A Signal Hill man recently arrested on suspicion of fatally stabbing his boss has also been charged with an 11-year-old homicide for which he once was arrested but never convicted.
Jeffrey Keith Means, 42, was charged this week with stabbing Ronald Henry, 67, in his Long Beach apartment Dec. 19.
During the investigation, detectives discovered that Means had been arrested on suspicion of fatally bludgeoning Hal Shaw, 48, in Whittier in 1996. But the district attorney's office never prosecuted the case because of an apparent lack of evidence.
Now investigators believe that they have enough evidence to convict him in Shaw's death, so he also has been charged in that case. If found guilty in the killings, he could face the death penalty.

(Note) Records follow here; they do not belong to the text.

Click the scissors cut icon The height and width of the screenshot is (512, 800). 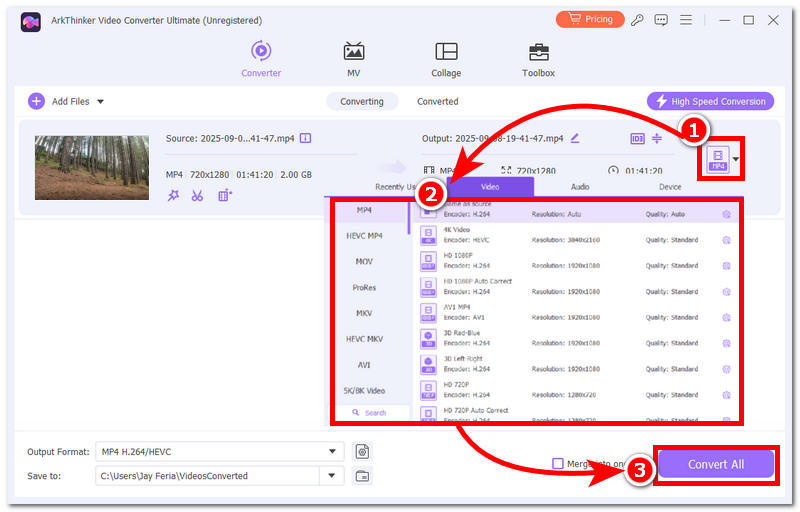tap(197, 196)
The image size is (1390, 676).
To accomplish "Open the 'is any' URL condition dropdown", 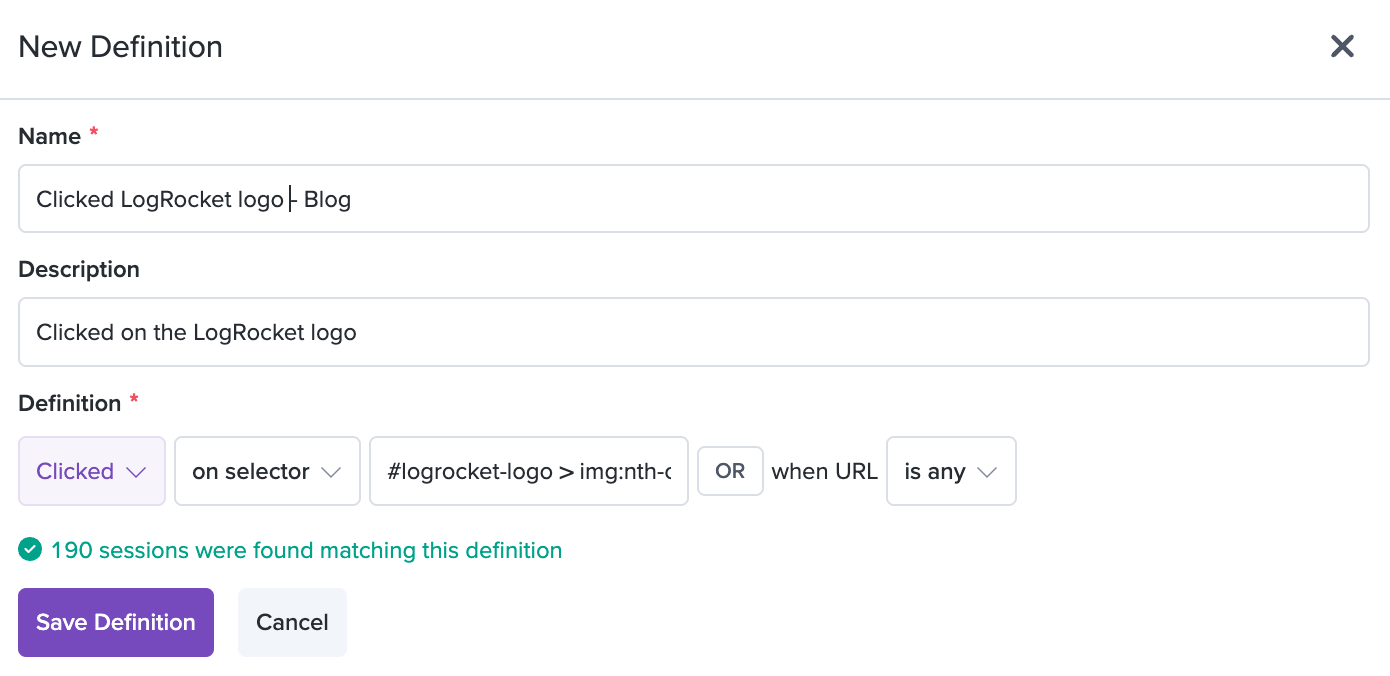I will 951,471.
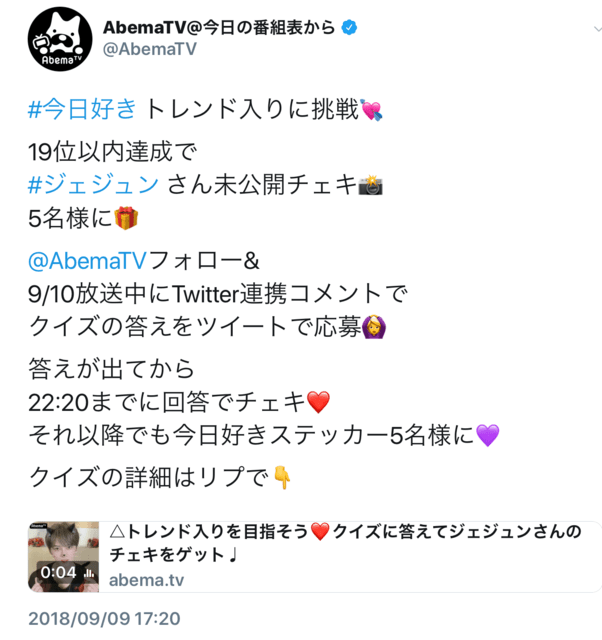Click the purple heart emoji
This screenshot has height=640, width=602.
pyautogui.click(x=488, y=435)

Means knew both victims, authorities said. He cooked for Henry's catering company, and fixed cars with Shaw. Means allegedly robbed both victims, said Det. Terri Hubert of the Long Beach Police Department.
She said "some items" were found missing from Henry's first-floor apartment in the 900 block of Dawson Avenue. "There were some similarities in both cases," Hubert said.
Simultaneously investigating a suspect in a new homicide and one that is more than a decade old is "pretty rare," Hubert said. "Had it not been for us basically running into this old case, we may have never known the two were linked."
Several factors pointed to Means as the primary suspect in Shaw's death, said Officer Jason Zuhlke, a spokesman for the Whittier Police Department. He said Means made incriminating statements and argued with Shaw the night before he was found dead.
Means also was the last person seen with Shaw, and some of Shaw's blood was found on Means' shoes, Zuhlke said.
"When the case was presented to the district attorney, they chose to reject it for what they quoted at the time was a lack of evidence," Zuhlke said.
The deputy district attorney for Whittier requested that police further investigate a dozen items, including the results of DNA tests on blood spots on Means' clothing and results of fingerprint evidence, said Sandi Gibbons, a spokeswoman for the Los Angeles County district attorney's office. But Whittier police never presented the case again to the local prosecutor, Gibbons said.
Instead, police referred the case to Deputy Dist. Atty. Joseph Markus in Norwalk.